There remains, on the tip of the Ile de la Cite, in the proverbial shadows of Notre Dame, a marker of the last knights burned at the stake rests.
3. There are Asteroids Orbiting the Sun Between Venus and Mars
I remember hearing about how Japanese astronauts were planning on landing a spacecraft onto an asteroid a number of years back. On a different Curiosity Stream short documentary, this close encounter was highlighted. The target was Ryugu, an asteroid a few kilometres across:
I was wondering how far away they had to travel, but the number of millions of kilometres seemed pretty small, for being in the millions.
Then they showed it's solar orbit: it was in between Earth and Mars.
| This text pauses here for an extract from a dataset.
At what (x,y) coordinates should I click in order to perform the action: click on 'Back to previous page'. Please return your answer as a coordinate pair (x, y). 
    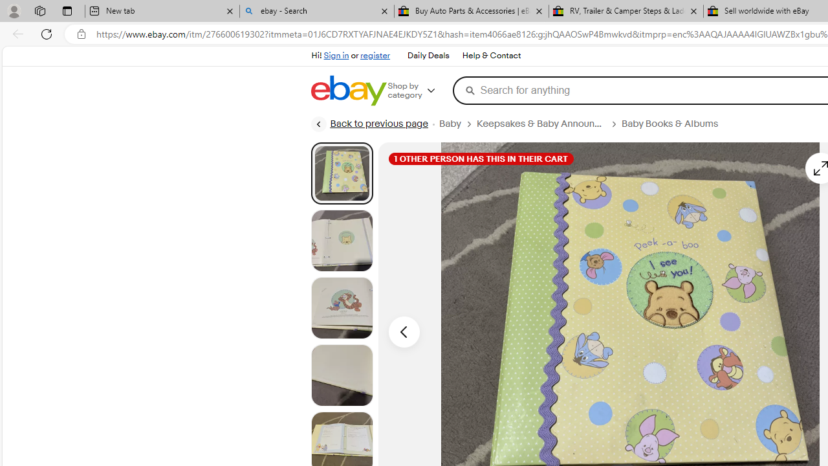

WAIT, WHAT? was how my brain processed that information. I've heard many times about the NEO, the Near Earth Objects, but I guess I'd never realized that they formed a group of heady-sized asteroids orbiting the sun in between Venus and Mars. Doesn't something else orbit the sun between Venus and Mars?
4. My Video Game Skills Suck
Norm sent out an SNES mini he wasn't using. I've been showcasing games for Cass and trying to get him to try them out, maybe improve his hand-eye coordination, but it is a little early in his life (it is physically, for sure), but I realized something about myself: I'm not a video game guy.
Sure I like some video games, having beat a very few number of games. But...this mini console brings out the frustration and anger.
I wanted to have an entire post dedicated to my detailed frustrations, and I think I will do just that. But I'm going to need to start taking notes...
5. My Daughter is a Pinkie Like Her Old Man
Corrie has some Cherokee in her background, and we believe it's for this reason that she tans beautifully instead of lobstering like me. Cass has been lucky enough to get this gene. He's been called "the whitest baby I've ever seen" more than once, and yet he's never really gotten a sunburn. We put lotion on very seldom, which is our bad, since burns or no, the sun is damaging.
But Camille doesn't seem to have gotten the gene. Our beaches were finally opened, and we spent some time there this past Saturday:
Cass had a great time. It was awesome to get him some activity off his bike and off the sidewalk around our building, since he's been using the toilet exclusively, and we like to be close.
We thought we'd be able to use an open public bathroom in the event it was necessary, but they were all closed. Cass did eventually use a Port-A-Potty that someone had broken the lock off of.
No masks for a few minutes |
I'm not sure this picture shows it off well enough, but the left side of her face and her arms (and backs of legs) all got pretty pink:
She's a trooper, though, and doesn't complain about it.
Also, it seems like Long Beach's west-side marina didn't get the memo that all this quarantining has been great for the environment:
Oh dear......Camille and GMA Kate both victims of the shinny daytime orb..... but I bet it was fun for Cassius to run free on the beach.... and good job on moving to big boy pants!!